サスケの言葉を遮って、静かにイタチは言った。
聞きたくなかった言葉に、サスケの不安が募る。

「何、馬鹿なこと言ってんだよ?眼も見えないのに、前線に戻るだなんて無茶だ。死にたいのか?」
すっと手を伸ばし、イタチは宥めるようにサスケの頬に触れた。
「今すぐにと言っている訳じゃない。部下の足手まといにはなりたくないし、無論、死ぬ積りも無い。前線でも充分に戦えると、自分で確信が持てるまでは戻る積りは無いし、その許可も下りないだろう」
「無茶だ、そんな事…!敵は動かない的とは違う」
「サポートは必要だろうな。忍猫を借りる事を、猫バアに相談しようと思っている。
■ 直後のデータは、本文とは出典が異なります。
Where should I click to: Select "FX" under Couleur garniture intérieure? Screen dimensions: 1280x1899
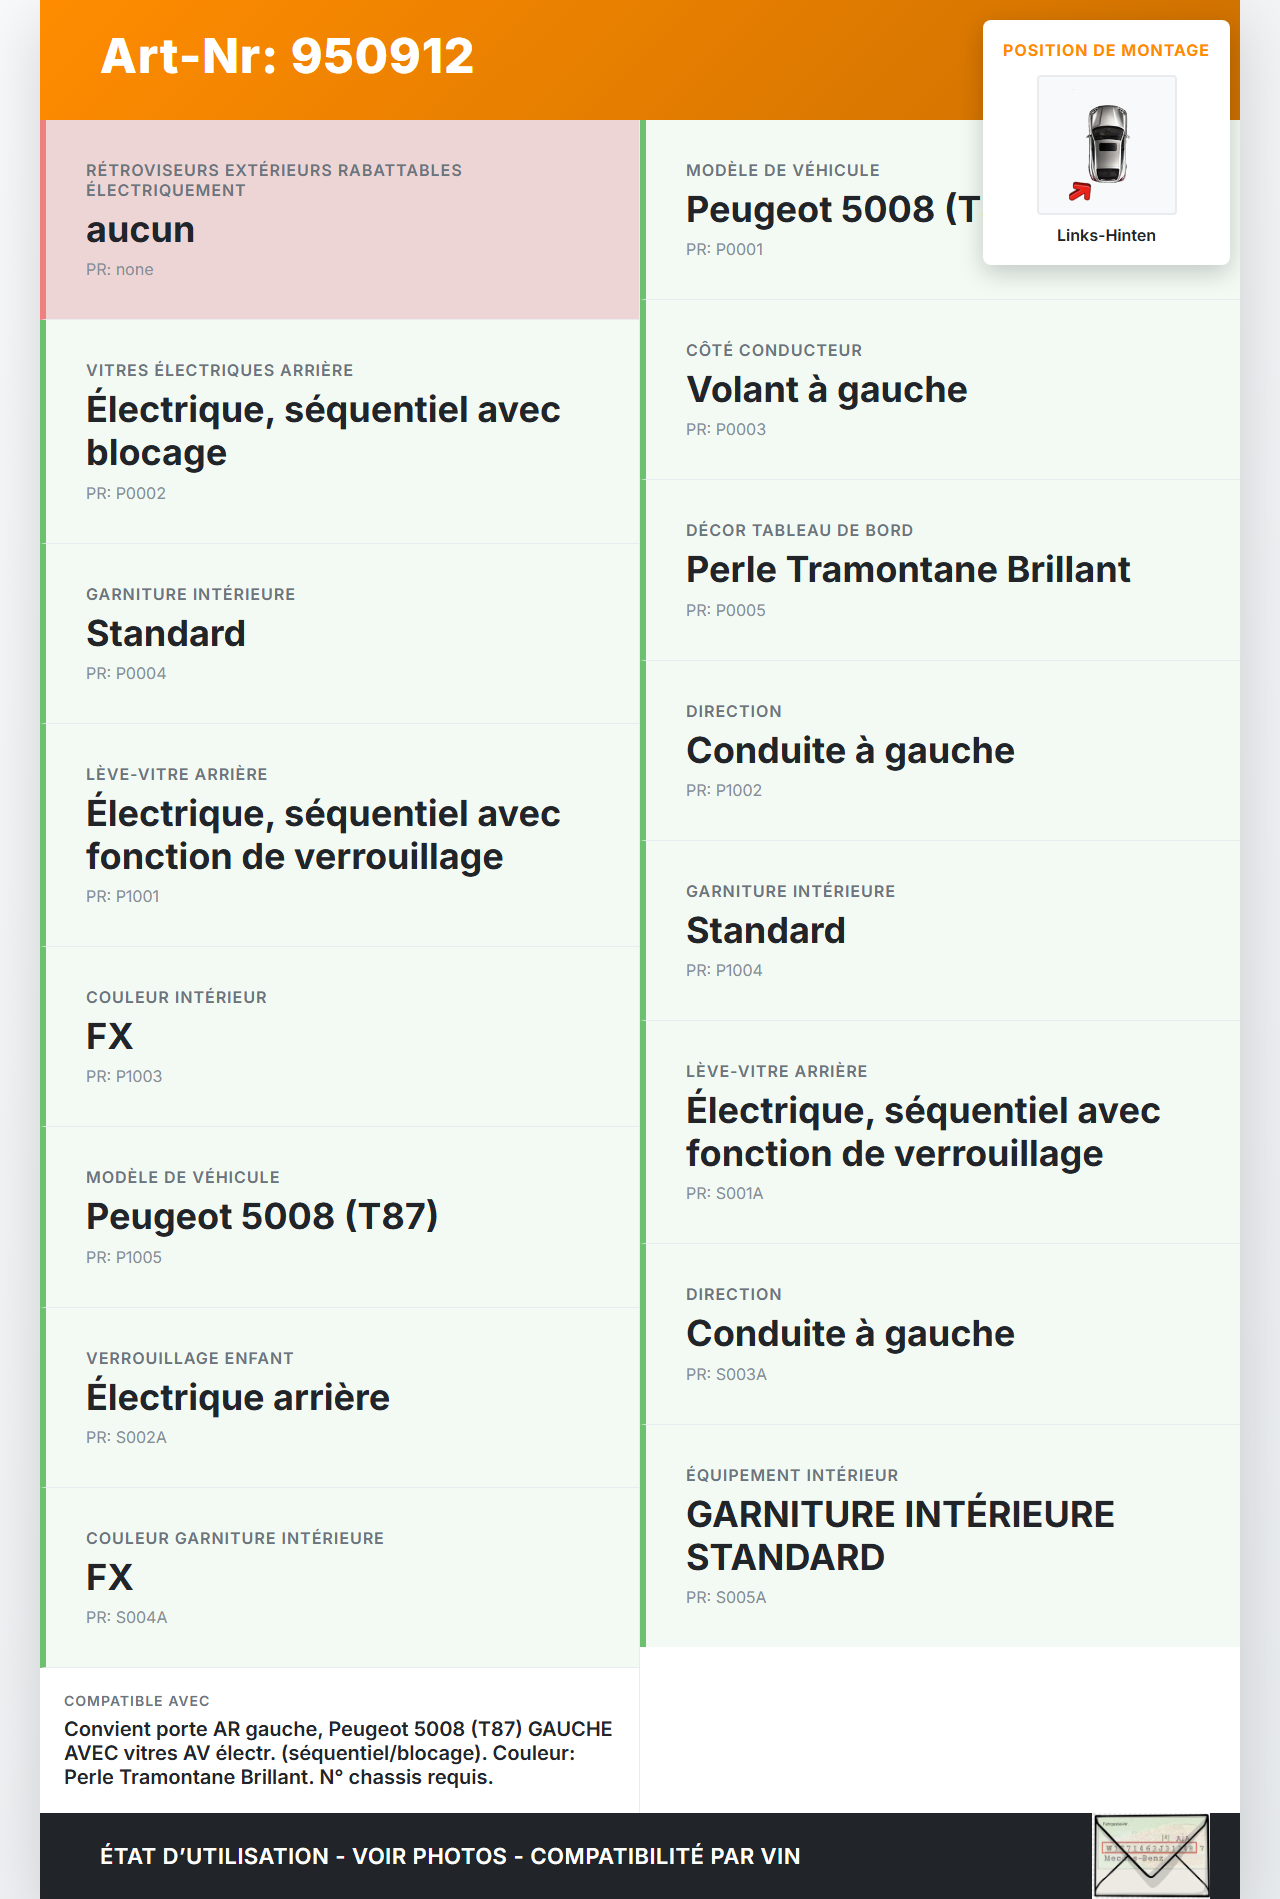110,1578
それに地形が把握できない場所で戦闘になれば著しく不利だから、就ける任務はおのずと限られる」

冷静に語るイタチの言葉に、その決意は固いのだとサスケは思った。
と言うより、サスケ自身、とうに判っていた。
誇り高い兄が、その能力の殆どを失った状態に甘んじていられる筈が無いのだ、と。
危険に身を晒す事無くずっと自分の側にいて欲しいなどという願いが叶わないのは、初めから判っていた。
それが判っているからこそ、移殖の話を隠している自分に罪悪感を抱き、ナルトの言葉に苛立ったのだ。
だが、それでも。

「それでも……オレは兄さんに側にいて欲しかった……」
咽喉から振り絞るようにして言ったサスケの髪を、イタチは無言のまま、優しく撫でた。